(Data provided)

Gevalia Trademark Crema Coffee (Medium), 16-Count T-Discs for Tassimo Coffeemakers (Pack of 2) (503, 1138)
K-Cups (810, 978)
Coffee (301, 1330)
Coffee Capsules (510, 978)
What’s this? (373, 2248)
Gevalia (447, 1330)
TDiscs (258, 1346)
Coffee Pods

(End Data provided)

**Description of the task**
Copy out the records once more, with nothing altered.

**The completed task**
Gevalia Trademark Crema Coffee (Medium), 16-Count T-Discs for Tassimo Coffeemakers (Pack of 2) (503, 1138)
K-Cups (810, 978)
Coffee (301, 1330)
Coffee Capsules (510, 978)
What’s this? (373, 2248)
Gevalia (447, 1330)
TDiscs (258, 1346)
Coffee Pods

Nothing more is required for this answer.